TB Bölüm 1~

66 10 74
                                    



(Hikayenin ilk bölümü. Keyifli okumalar ☺️)

***

Bazen tek bir kelime bile birçok anlam ifade eder. Acısıyla, mutluluğuyla tüm duygularını o kelime arkasına saklarsın. Kimseye anlatmak istemezsin içinde yaşarsın ne varsa. Ama bir yandan da seni anlasınlar istersin. Yaşadığın Ne varsa onların da hissetmesini ne durumda olduğunu anlasınlar istersin. En kötüsü de ne biliyor musun ? Her Ne yaşamış olursan ol gülümse. Hayatın kuralı sanki bu. İnsanlar sadece mutlu olduklarında  gülümsemezler acı çekerken gülümsedin mi hiç ? Benim hayatımdaki gülümsemelerin hepsi bu şekilde oldu. Acı çekerek..

Benim hikayem ne mi ? Aslında ahım şahım bir hikayem yok. Acınası durumdayım hatta.

'Yaşarken ölmek, ölüyken  yaşamak' bu iki cümle o kadar çok anlam barındırıyor ki benim hayatımın içinde..

Hani derler ya acı insanı güçlendirir, dimdik ayakta tutar seni diye.

Yalan.

Acı insanı tüketir..

--------------------
Nereye gittiğimi bilmeden yürüyordum. Hiçbir şey düşünmeden. Kısacası bomboştum. Canım yanmıyordu artık alışmıştım.
Ne kadar da boktan bir kelime bu böyle. 'Alıştım'
Yürümeye devam ederken telefonum çaldı. Bakmak istemiyordum. Öyle de yaptım zaten. Çaldı çaldı... umursamadım keşke hayatı da umursamasam.
Telefonum tekrar çaldı. Gözlerimi devirerek kim olduğuna bakmadan açtım. Bakmama gerek yoktu zaten az çok tahmin edebiliyordum.

"Ne var "

"Gel artık. Eve gelirken de çekirdek al"       ve doğru tahmin.

Bu kim mi ? Annem. Anne denilir mi tam bilmiyorum ama zamanla sizde anlarsınız.

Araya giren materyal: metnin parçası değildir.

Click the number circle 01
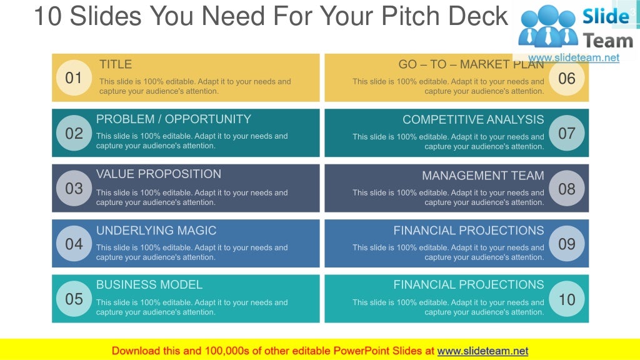[74, 78]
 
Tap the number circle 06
[566, 78]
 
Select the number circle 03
[74, 188]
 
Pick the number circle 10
[566, 299]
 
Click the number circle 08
[566, 188]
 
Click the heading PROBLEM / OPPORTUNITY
[173, 119]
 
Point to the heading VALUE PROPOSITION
[159, 174]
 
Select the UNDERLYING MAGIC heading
[156, 230]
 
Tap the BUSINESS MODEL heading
[149, 284]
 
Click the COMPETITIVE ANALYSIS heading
[473, 119]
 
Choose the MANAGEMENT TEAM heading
[482, 176]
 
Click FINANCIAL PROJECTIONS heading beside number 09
[469, 230]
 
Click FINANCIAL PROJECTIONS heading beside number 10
[469, 284]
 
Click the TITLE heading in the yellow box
[116, 64]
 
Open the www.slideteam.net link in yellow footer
[482, 351]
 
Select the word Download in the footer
[136, 351]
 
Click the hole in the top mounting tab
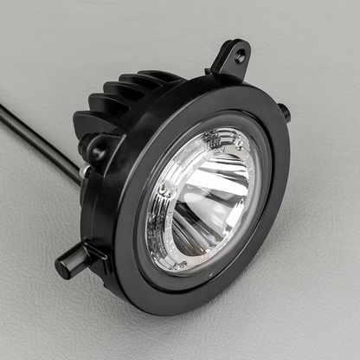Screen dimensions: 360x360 240,55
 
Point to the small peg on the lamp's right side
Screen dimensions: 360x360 283,112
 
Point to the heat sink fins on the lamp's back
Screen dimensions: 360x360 121,100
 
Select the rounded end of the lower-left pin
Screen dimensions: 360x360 63,267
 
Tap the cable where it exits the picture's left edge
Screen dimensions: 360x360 3,108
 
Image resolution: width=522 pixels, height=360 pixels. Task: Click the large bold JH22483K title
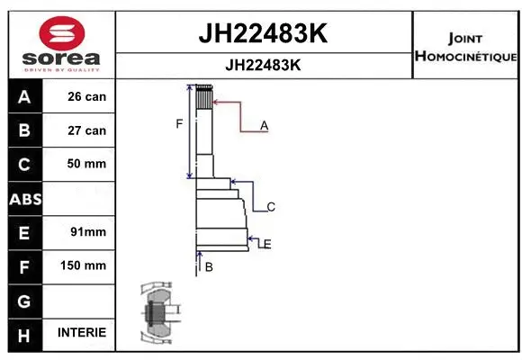(x=262, y=34)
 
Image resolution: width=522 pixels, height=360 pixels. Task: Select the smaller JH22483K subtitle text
(x=262, y=66)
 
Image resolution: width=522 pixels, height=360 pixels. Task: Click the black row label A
(x=24, y=97)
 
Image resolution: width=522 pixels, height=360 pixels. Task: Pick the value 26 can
(x=86, y=97)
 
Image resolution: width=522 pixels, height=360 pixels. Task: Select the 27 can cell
(x=86, y=130)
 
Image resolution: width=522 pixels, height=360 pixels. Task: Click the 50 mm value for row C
(x=86, y=164)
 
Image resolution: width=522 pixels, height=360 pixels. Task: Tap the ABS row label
(x=24, y=198)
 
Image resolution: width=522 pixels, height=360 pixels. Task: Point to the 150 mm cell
(x=86, y=266)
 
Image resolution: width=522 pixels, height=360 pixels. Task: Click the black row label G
(x=24, y=300)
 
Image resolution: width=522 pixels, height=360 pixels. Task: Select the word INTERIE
(x=81, y=333)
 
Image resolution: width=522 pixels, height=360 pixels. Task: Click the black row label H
(x=24, y=333)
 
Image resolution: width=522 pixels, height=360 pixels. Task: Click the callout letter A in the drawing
(x=265, y=126)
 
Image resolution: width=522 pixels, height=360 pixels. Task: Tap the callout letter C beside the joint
(x=270, y=207)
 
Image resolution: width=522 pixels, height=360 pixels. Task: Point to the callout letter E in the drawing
(x=267, y=244)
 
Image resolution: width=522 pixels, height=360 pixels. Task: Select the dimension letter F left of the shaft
(x=179, y=123)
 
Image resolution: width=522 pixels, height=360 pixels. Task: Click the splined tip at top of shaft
(x=204, y=95)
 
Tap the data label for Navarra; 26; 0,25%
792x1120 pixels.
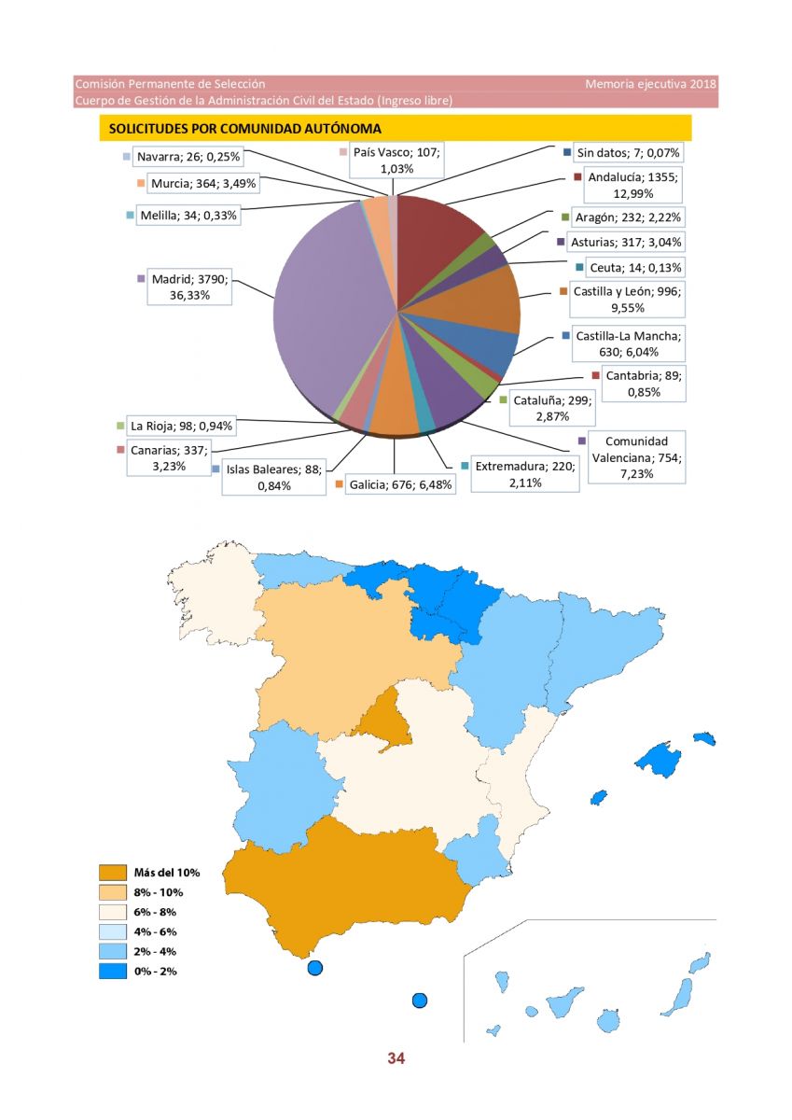(188, 157)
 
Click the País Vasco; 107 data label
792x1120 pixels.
(396, 160)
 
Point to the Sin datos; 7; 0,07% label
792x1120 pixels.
(628, 153)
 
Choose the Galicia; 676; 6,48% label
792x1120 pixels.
(400, 484)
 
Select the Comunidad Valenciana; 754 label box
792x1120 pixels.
(636, 457)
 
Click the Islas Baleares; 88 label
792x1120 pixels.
(274, 477)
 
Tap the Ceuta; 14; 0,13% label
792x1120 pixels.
(635, 268)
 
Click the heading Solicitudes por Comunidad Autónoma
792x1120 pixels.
(244, 129)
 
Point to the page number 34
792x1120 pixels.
(396, 1058)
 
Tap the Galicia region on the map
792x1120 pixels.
(213, 595)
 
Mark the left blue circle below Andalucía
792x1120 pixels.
(314, 968)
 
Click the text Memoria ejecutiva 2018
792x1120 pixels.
(650, 84)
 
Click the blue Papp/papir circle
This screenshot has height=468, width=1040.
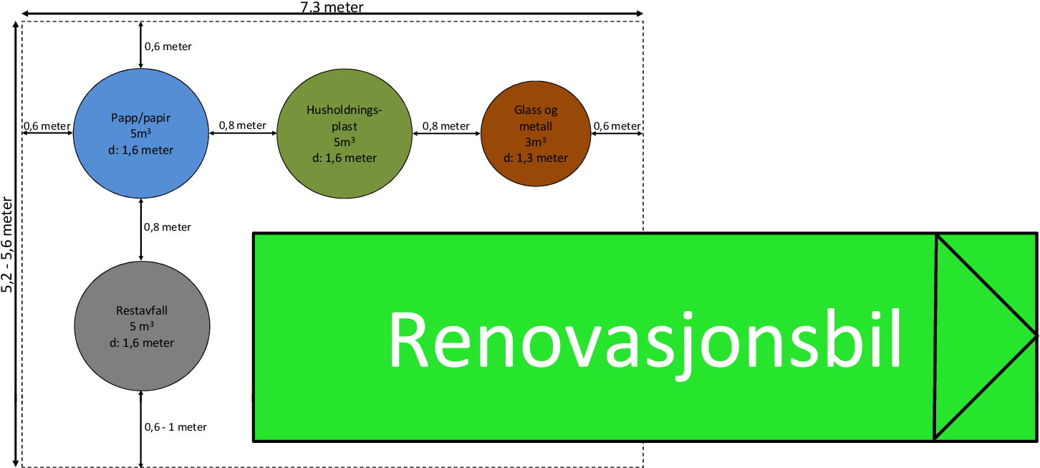click(141, 133)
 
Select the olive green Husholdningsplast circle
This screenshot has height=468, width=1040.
click(345, 134)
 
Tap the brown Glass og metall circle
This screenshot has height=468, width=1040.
click(536, 134)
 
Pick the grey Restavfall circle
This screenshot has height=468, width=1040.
click(142, 326)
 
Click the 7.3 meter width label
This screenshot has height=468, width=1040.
click(332, 7)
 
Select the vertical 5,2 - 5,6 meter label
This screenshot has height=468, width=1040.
click(7, 244)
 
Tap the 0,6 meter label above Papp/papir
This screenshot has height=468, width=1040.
click(168, 47)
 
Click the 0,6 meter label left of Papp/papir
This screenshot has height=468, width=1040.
click(47, 126)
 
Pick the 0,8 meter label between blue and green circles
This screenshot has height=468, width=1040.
click(242, 125)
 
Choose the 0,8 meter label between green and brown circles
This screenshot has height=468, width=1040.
click(446, 126)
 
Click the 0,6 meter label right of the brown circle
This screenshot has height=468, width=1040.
click(617, 126)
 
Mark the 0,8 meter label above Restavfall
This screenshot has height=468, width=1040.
click(167, 227)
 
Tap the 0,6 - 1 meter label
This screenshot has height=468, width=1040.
click(175, 427)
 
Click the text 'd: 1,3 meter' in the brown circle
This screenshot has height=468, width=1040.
click(536, 158)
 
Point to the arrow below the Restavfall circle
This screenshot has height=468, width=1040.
click(141, 429)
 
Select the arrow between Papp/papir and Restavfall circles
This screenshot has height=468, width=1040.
click(141, 229)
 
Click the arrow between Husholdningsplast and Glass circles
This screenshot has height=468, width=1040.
click(447, 134)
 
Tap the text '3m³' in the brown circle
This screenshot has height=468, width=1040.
click(536, 142)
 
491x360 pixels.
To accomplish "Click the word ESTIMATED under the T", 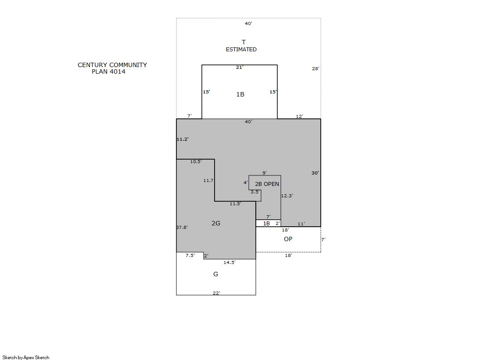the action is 241,50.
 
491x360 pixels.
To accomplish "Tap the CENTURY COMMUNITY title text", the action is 112,65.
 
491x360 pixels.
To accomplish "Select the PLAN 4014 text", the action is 108,71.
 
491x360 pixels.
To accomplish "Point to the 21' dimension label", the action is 240,67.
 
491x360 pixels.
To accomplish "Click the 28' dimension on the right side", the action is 315,68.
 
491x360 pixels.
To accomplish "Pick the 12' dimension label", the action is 300,117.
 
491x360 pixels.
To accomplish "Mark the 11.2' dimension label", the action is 183,139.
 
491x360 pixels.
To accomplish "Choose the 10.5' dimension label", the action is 196,161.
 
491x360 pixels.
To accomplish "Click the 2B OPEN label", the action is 267,184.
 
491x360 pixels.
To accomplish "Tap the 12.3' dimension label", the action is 287,196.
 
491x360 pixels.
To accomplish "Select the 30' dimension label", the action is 315,173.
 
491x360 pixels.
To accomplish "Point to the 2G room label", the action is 216,223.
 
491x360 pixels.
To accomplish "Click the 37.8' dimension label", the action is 182,227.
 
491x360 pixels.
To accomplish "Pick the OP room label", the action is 288,239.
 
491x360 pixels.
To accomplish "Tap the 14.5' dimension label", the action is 229,262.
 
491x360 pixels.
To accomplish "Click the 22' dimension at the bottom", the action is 216,293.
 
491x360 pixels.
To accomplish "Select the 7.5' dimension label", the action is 190,256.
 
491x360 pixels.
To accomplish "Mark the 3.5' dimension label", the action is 255,192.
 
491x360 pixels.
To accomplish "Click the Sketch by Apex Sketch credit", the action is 26,357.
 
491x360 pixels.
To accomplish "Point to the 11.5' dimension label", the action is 235,204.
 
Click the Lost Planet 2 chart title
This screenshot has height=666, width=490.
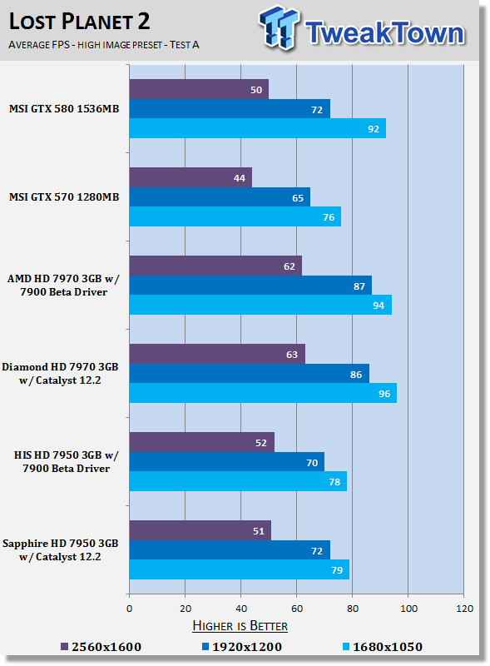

Hiçbir şey demeden kapattım telefonu. Eve doğru yürümeye başladım. Çekirdek almaz olur muyum hiç Serpil hanımın en büyük keyfi benim durumumu izlerken çekirdek çitlemek. Evin önüne gelince cebimdeki anahtarı çıkartarak kapıyı açtım. Karşımdaki manzara her zamanki gibi babam olacak herif koltukta yayılmış ayaklarını sehpaya uzatarak televizyon izliyor. Annem mi o Ne bok yiyor bilmiyorum. Kimin umrunda ki. Kapı sesini duyan babam kafasını bana çevirdi ve piç bir gülüş gönderdi.

"Sabırsızlanıyorum. nerede kaldın sen küçük orospu ?"  Tabikide kim demiş olabilir bu sözü. Babam olacak herif.

Hiçbir şey demeden odama doğru ilerliyordum ki kolumu tuttu. Hiç şaşırmadım.

"Ulan bana cevap versene !" diye bağırdı. Gözlerimi devirerek ona doğru döndüm. O sırada annem yatak odasından koşarak çıktı.

"Tayfun dur. Ben gelmeden başlama. Çekirdek aldın mı kız ?" Dedi annem. Tepkisiz bir şekilde yüzüne baktım. Babam kolumu bırakıp sehpanın yanındaki sopasını eline aldı. O sırada annem koltuğa oturmuş çekirdek paketini açmıştı bile . Neden mi tepkisiz davranıyorum ? Günlük rutinim. Dayak yemek, ağlamak vesaire vesaire...

Elindeki sopayla babam bana doğru geldi. Kıpırdamadan yerimde durdum. Sert bir şekilde belime vurdu. Ağzımdan acı bir inleme çıktı. Sonra diz kapağımın arkasına vurdu. Ard arda aynı yere vurmasıyla dengemi sağlayamayıp yere düştüm. Bitmeyen sert darbeleri bilincimin kapanmasına yetmişti. En son gördüğüm ise annemin eğlenen ve heyecanlı bakışlarıydı.